Especialista em gênero e sexualidade pela UERJ e mestre em sociologia pela UFPR, ela aceitou o convite do PSOL para se candidatar à prefeitura de Curitiba e será a primeira mulher trans a concorrer ao cargo na história da capital paranaense. Mas enfatiza que o ineditismo, para ela, não é tão importante.
“É um aspecto da minha vida que não é o único e muito menos o principal. Ele se torna, muitas vezes, o principal porque as pessoas estão muito organizadas em cima do discurso de gênero e da orientação sexual que, especialmente hoje no Brasil, serve de cortina de fumaça para um monte de outras besteiras que estão sendo feitas.”

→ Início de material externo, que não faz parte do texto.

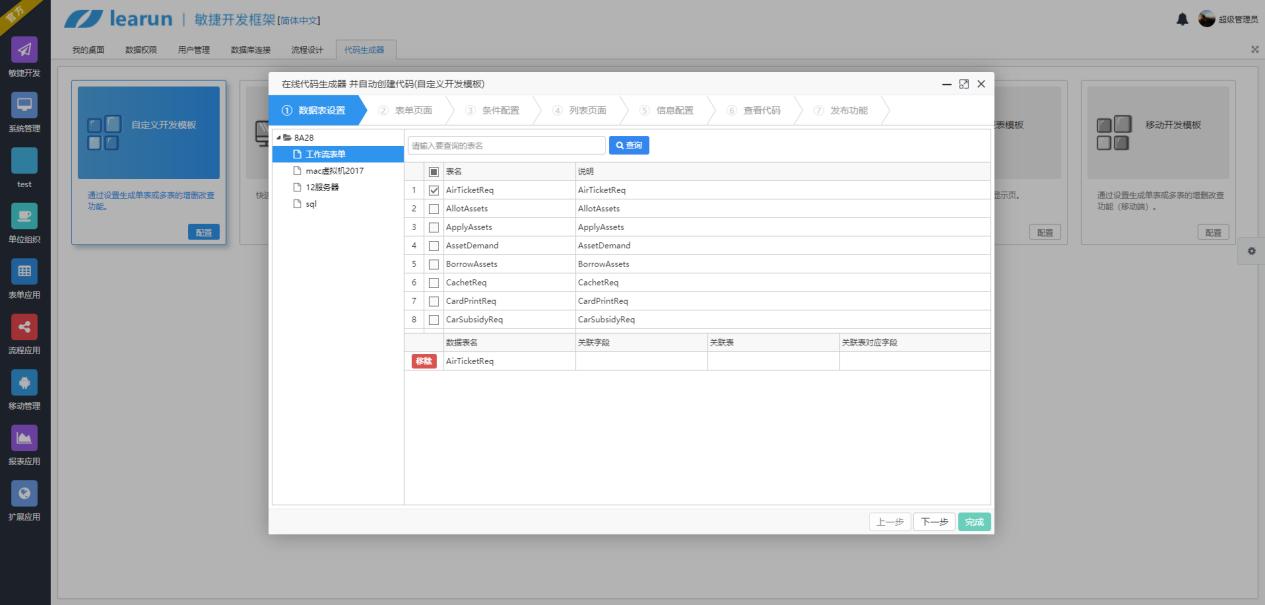1265x605 pixels.
Task: Click the settings gear on right edge
Action: (x=1251, y=251)
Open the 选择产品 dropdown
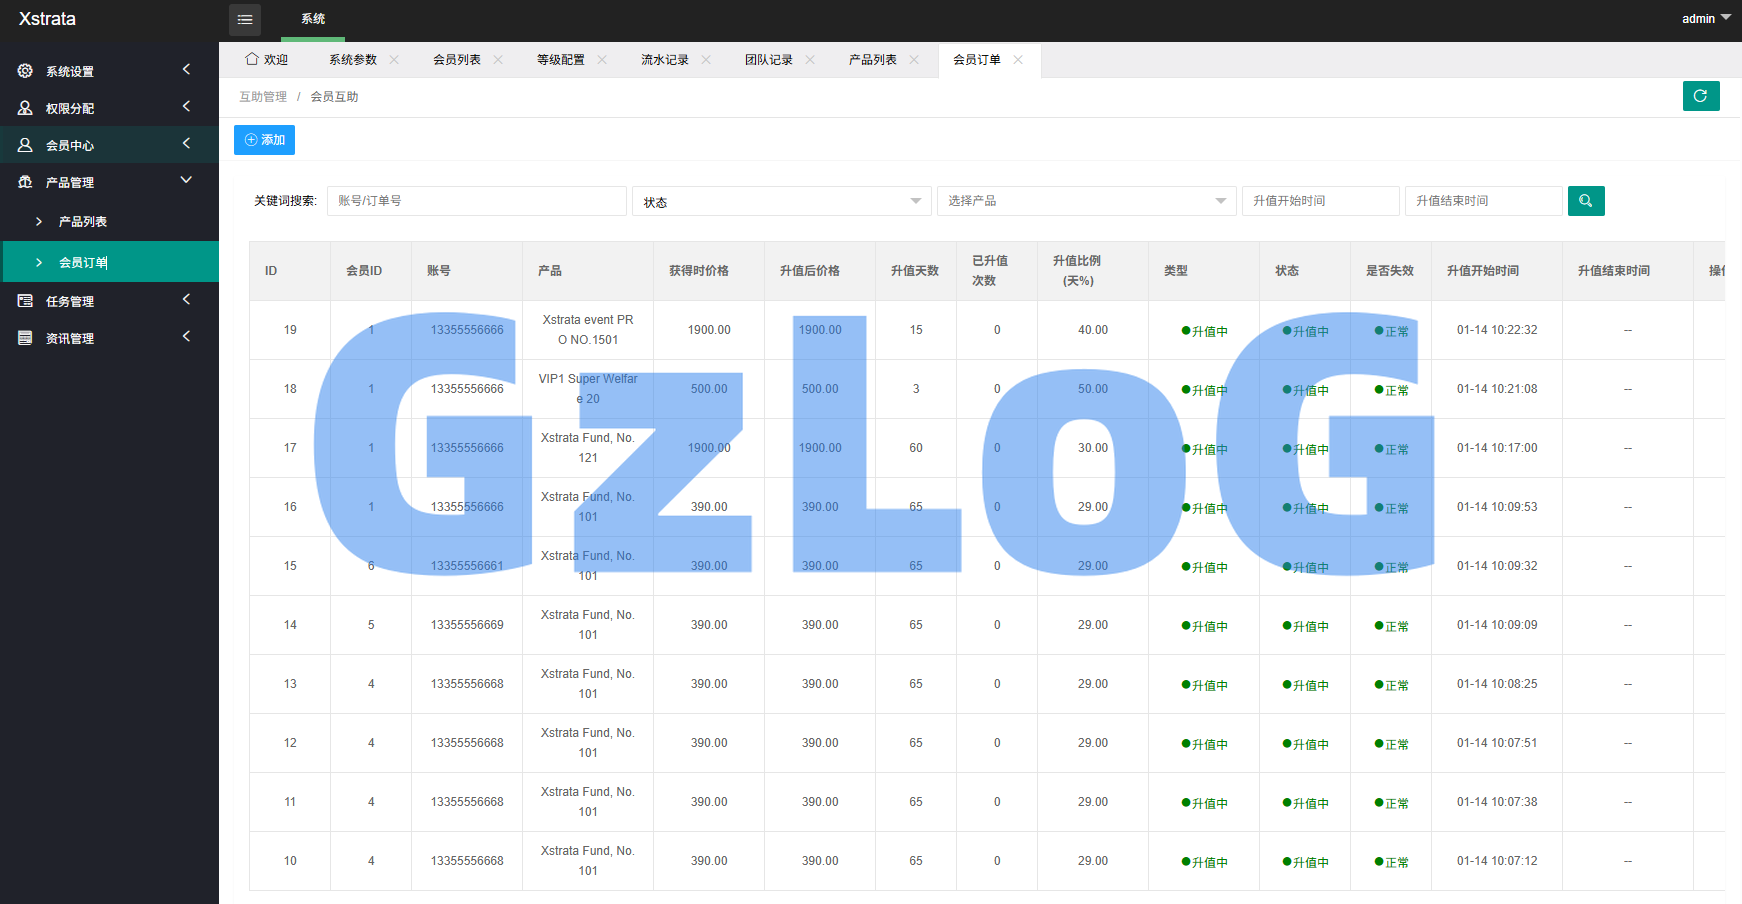1742x904 pixels. [1086, 201]
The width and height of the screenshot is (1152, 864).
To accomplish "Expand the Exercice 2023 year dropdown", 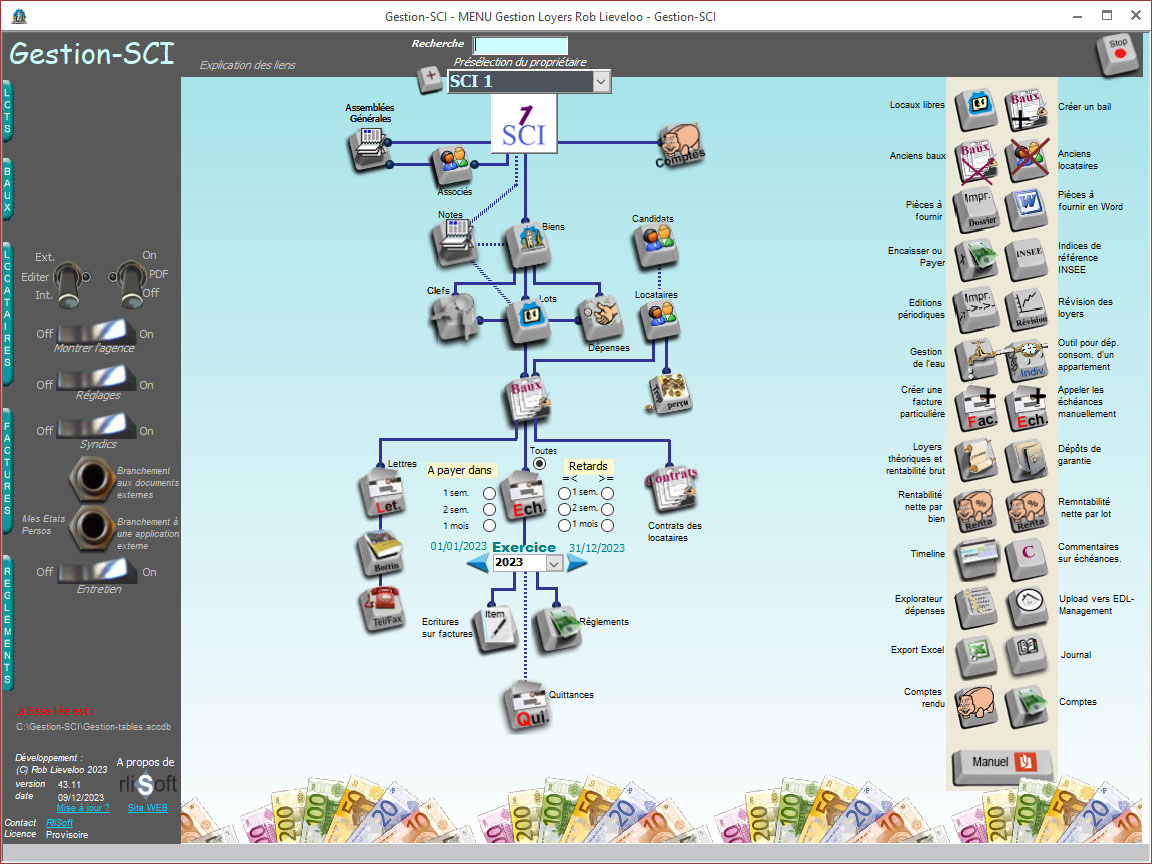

A mineira que escolheu viver na capital do Paraná para cuidar melhor da família e foi candidata a deputada federal em 2014 diz que, apesar de viver em uma cidade que, nas palavras dela, é ao mesmo tempo moderna e muito reacionária, não teme por sua vida. Ao contrário, quer viver para ver os índices de feminicídio e assassinatos da população LGBTQI+ reduzirem:
“Se nós não firmarmos as conquistas das mulheres, os homens vão continuar praticando crimes, estimulados pelas lideranças que estão lá em cima, com um discurso misógino, racista, lgbtfóbico, que exclui pobre e idoso”.
E levanta ainda uma reflexão sobre o movimento LGBTQI+: “Nego representatividade (não me representam), porque para eles eu era uma pessoa transgênera, lésbica e velha, e (para se enquadrar), você tem que ser jovem, heterossexual, ser passável e outras coisas”.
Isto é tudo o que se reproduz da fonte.